*SELECTED PASSAGE*.
· · · · · · ·
Sounding as robust and inventive as ever, the tenor saxophone
titan joins forces with an unprecedented array of friends old and
new, including Jim Hall, Roy Haynes, Christian McBride, Roy
Hargrove, and, most unexpectedly, alto sax revolutionary Ornette
Coleman. The festivities add another illustrious chapter to the
career of jazz's most prodigious improviser.
For Rollins, the palpable affection and respect of his peers was
the evening's most profound gift. "I was extraordinarily happy
that my colleagues agreed to come and join me for this birthday
celebration," says Rollins, whose delight is evident as he
energetically doubles as the concert's emcee. "It was really a
great honor that all these guys came. I was quite touched that
everybody seemed anxious to do it."
On an evening marked by one musical high point after another, the
encounter that set fans buzzing for months was the dramatic
arrival of Ornette Coleman, who was also in the midst of
celebrating his 80th year. While they had never before shared a
stage together, Rollins notes that he and Coleman once practiced
together on the beach in Malibu back in the mid-1950s when he
came out to Los Angeles with the Max Roach-Clifford Brown
Quintet.
He didn't know whether or not Coleman was going to perform at the
Beacon until the last minute, so there was no rehearsal before he
introduced the harmolodic innovator in the middle of an already
riveting performance of Rollins's blues "Sonnymoon for Two" with
the ageless trap master Roy Haynes and bass virtuoso Christian
McBride (reprising the pianoless trio format defined by Rollins
more than five decades ago). At almost 22 minutes long,
"Sonnymoon" is the album's centerpiece, less a cutting contest
than an inspired parallel conversation between jazz's most
surgically acute dissectors of time.
· · · · · · ·
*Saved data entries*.

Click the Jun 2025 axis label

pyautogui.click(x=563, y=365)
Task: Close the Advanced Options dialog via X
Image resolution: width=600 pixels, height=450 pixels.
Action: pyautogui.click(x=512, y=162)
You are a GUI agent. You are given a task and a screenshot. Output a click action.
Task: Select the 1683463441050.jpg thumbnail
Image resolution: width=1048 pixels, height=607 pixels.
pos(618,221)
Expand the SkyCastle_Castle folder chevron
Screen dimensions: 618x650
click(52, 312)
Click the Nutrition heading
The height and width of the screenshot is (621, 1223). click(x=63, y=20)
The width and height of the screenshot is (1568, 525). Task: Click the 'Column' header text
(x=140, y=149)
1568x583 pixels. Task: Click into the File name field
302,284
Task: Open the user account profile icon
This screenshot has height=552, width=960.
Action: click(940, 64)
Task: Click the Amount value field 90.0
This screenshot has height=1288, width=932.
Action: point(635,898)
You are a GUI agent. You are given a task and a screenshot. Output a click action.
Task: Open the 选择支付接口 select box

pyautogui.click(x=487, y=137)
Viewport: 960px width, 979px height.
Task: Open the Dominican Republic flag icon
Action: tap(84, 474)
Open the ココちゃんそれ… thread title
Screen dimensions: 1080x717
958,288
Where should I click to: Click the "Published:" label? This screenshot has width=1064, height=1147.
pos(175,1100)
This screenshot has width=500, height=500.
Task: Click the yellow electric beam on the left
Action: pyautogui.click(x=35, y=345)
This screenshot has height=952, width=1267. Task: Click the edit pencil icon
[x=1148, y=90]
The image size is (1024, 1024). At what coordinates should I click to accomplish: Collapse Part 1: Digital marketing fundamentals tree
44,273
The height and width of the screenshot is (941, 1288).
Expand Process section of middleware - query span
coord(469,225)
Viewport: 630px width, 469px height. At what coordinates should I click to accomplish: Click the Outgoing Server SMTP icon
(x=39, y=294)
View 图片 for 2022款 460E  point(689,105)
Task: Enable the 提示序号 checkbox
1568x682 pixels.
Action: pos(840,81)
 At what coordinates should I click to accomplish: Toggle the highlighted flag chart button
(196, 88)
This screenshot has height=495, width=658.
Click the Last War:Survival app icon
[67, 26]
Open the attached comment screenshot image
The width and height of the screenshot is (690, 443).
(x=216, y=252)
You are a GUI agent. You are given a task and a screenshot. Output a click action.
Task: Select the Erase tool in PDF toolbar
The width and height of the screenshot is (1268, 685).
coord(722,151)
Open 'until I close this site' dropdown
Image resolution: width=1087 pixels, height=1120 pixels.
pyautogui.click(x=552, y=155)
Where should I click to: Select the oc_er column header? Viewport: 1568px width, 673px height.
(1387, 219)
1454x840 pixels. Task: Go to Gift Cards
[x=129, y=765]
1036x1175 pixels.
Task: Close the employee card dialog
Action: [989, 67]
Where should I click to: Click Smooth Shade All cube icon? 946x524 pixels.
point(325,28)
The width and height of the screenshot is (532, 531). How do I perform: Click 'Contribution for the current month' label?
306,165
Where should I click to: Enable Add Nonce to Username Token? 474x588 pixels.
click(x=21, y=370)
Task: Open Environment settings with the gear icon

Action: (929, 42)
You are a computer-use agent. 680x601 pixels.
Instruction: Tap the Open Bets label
· · · · · · ·
*SET TASKS*.
1: Write out everything in the rows from the line containing "Expand the SkyCastle_Castle folder chevron" down to the line containing "Action: click(940, 64)", both of those lines included.
2: Continue the passage about the Rollins birthday concert, picking up right after its final sentence.
The text and the rows are unrelated pieces of material.

*RESULTS IN ORDER*.
1:
Expand the SkyCastle_Castle folder chevron
Screen dimensions: 618x650
click(52, 312)
Click the Nutrition heading
The height and width of the screenshot is (621, 1223). click(x=63, y=20)
The width and height of the screenshot is (1568, 525). Task: Click the 'Column' header text
(x=140, y=149)
1568x583 pixels. Task: Click into the File name field
302,284
Task: Open the user account profile icon
This screenshot has height=552, width=960.
Action: click(940, 64)

2:
It was a piece Rollins selected with Coleman in mind, "something
that would be open enough to lead to free conversation, and could
go any place, rather than something like `I'm in the Mood for
Love,' with much more set harmonic patterns," Rollins says. "The
blues would be wide enough for Ornette to do whatever he wanted.
It was all spontaneous. It was exciting to play with him again so
many years later, a nice circular situation."
Coleman's indomitable presence on the stage was only one of the
evening's completed circles. McBride and Haynes performed with
Rollins at the 2007 Carnegie Hall concert marking his golden
anniversary as a bandleader, an epochal event documented on the
concluding track of Road Shows, vol. 1.
Guitarist Jim Hall's participation at the Beacon concert harks
back to his crucial role on The Bridge, the 1962 album that
announced Rollins's thrilling return to the scene after his first
famous hiatus. They've been close ever since, and Rollins was so
intent on featuring him on Road Shows that he includes Hall's
sublime rendition of "In a Sentimental Mood," a piece on which
Rollins sits out.
"I love playing with Jim and I really wanted to get him in
there," says Rollins, who notes that a technical glitch on their
version of "If Ever I Would Leave You" prevented him from
including the performance on the album. "We go back a long way,
and I have an affinity for his interpretations. It's always
exhilarating playing with Jim."
A more recent Rollins associate, trumpeter Roy Hargrove, joins
the saxophonist for riveting performances of Billy Strayhorn's
classic "Rain Check" and the beloved standard "I Can't Get
Started." They're accompanied by Rollins's working band featuring
guitar star Russell Malone, rising young drummer Kobie Watkins,
versatile percussionist Sammy Figueroa, and Bob Cranshaw, the
redoubtable bassist who's been a dependably swinging Rollins
mainstay since the early 1960s.
While Rollins first recorded "Rain Check" in 1957, he first heard
the original Duke Ellington shortly after it was
recorded in the early 1940s. "It's a very important song in jazz
history, something that I thought Roy could display his wares
on," Rollins says. "We didn't have a lot of time to rehearse, and
I thought `Rain Check' was perfect for letting these guys show
who they are."
Rollins spotted Hargrove as an immensely gifted young player
nearly two decades ago, and they bonded on a shared love of the
American Songbook. It's an ongoing passion reflected by their
mutual caress of Vernon Duke's soaring melodic line on "I Can't
Get Started."
"When I first heard Roy and recorded with him back in 1990s I was
amazed at his knowledge of jazz repertoire," Rollins says. "I had
some older fellows in the band that didn't know some of the
standards that Roy and I chose. It's one thing that makes him so
special. When he's playing `I Can't Get Started,' you're hearing
him today and a history of the music."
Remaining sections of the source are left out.